Nel 2002, 6 tonnellate di hashish sono state sequestrate in territorio algerino e piu' di 10 mila persone sono state arrestate durante operazioni antidroga. Le autorita' riconoscono comunque che questa quantita' e' un'infima parte di quella che i trafficanti riescono a mettere in circolazione passando dall'Algeria.
Secondo le statistiche ufficiali negli ultimi 10 anni sono state sequestrate 43 tonnellate di hashish, mentre, tra il 1994 e il 2001 sono state arrestate 60 mila persone; ogni anno sono circa 150 le persone straniere che vengono arrestate con l'accusa di narcotraffico.

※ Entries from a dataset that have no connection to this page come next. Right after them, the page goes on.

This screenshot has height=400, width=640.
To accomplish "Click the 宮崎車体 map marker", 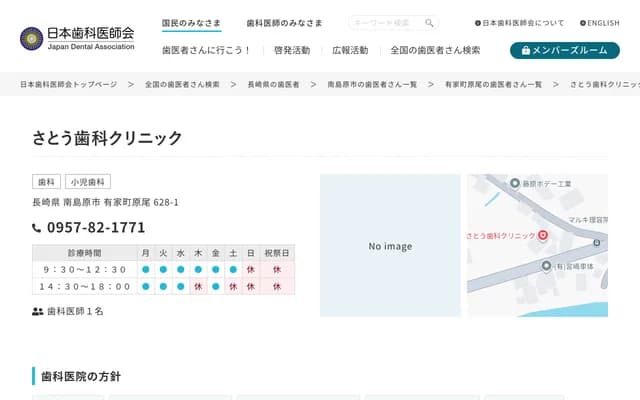I will [547, 266].
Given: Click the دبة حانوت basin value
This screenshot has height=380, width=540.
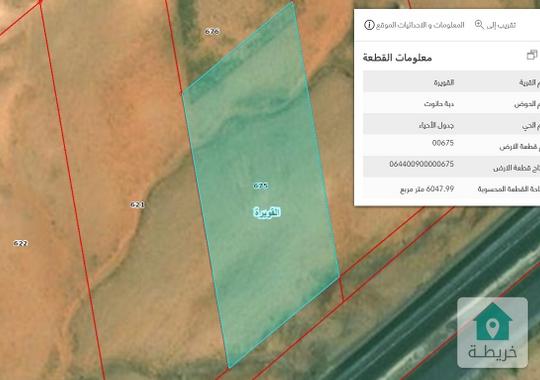Looking at the screenshot, I should coord(439,104).
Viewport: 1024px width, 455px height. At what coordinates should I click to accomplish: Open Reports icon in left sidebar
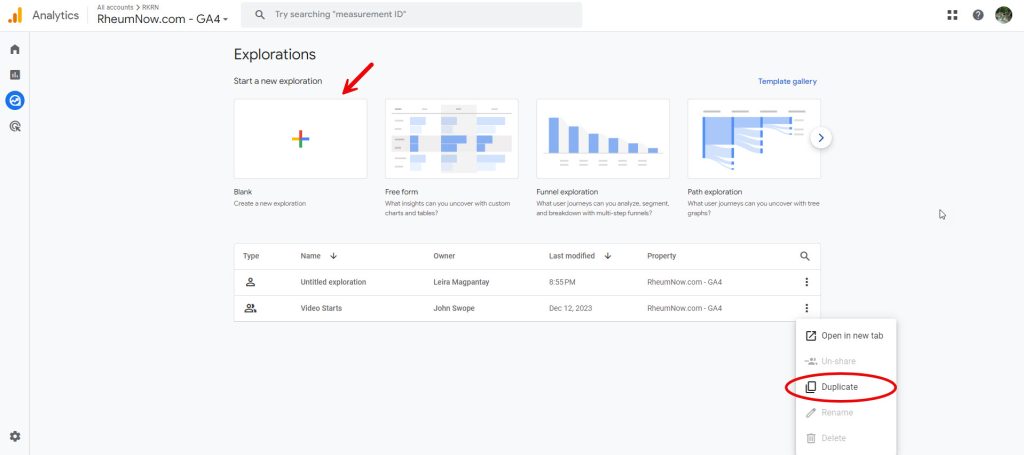(14, 75)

In merito ai consumi le ultime statistiche ufficiali parlano di almeno 5 milioni di algerini che fanno uso di droghe leggere, soprattutto hashish. Uno studio realizzato dalle autorita' pubbliche mostra che un 70% dei consumatori di droghe racconta di farne uso per "scappare" dalla pressione delle molteplici difficolta' di carattere socio-economico, come la disoccupazione, la precarieta' dell'abitazione o il degrado del livello della vita.
Belkacem Bujari, responsabile per la lotta alla droga, spiega che anche il terrorismo ha una sua parte nella diffusione delle droghe: "l'impatto della violenza terrorista sulla stabilita' sociale e sull'equilibrio psicologico delle persone costituisce una delle cause dello sviluppo della tossicodipendenza".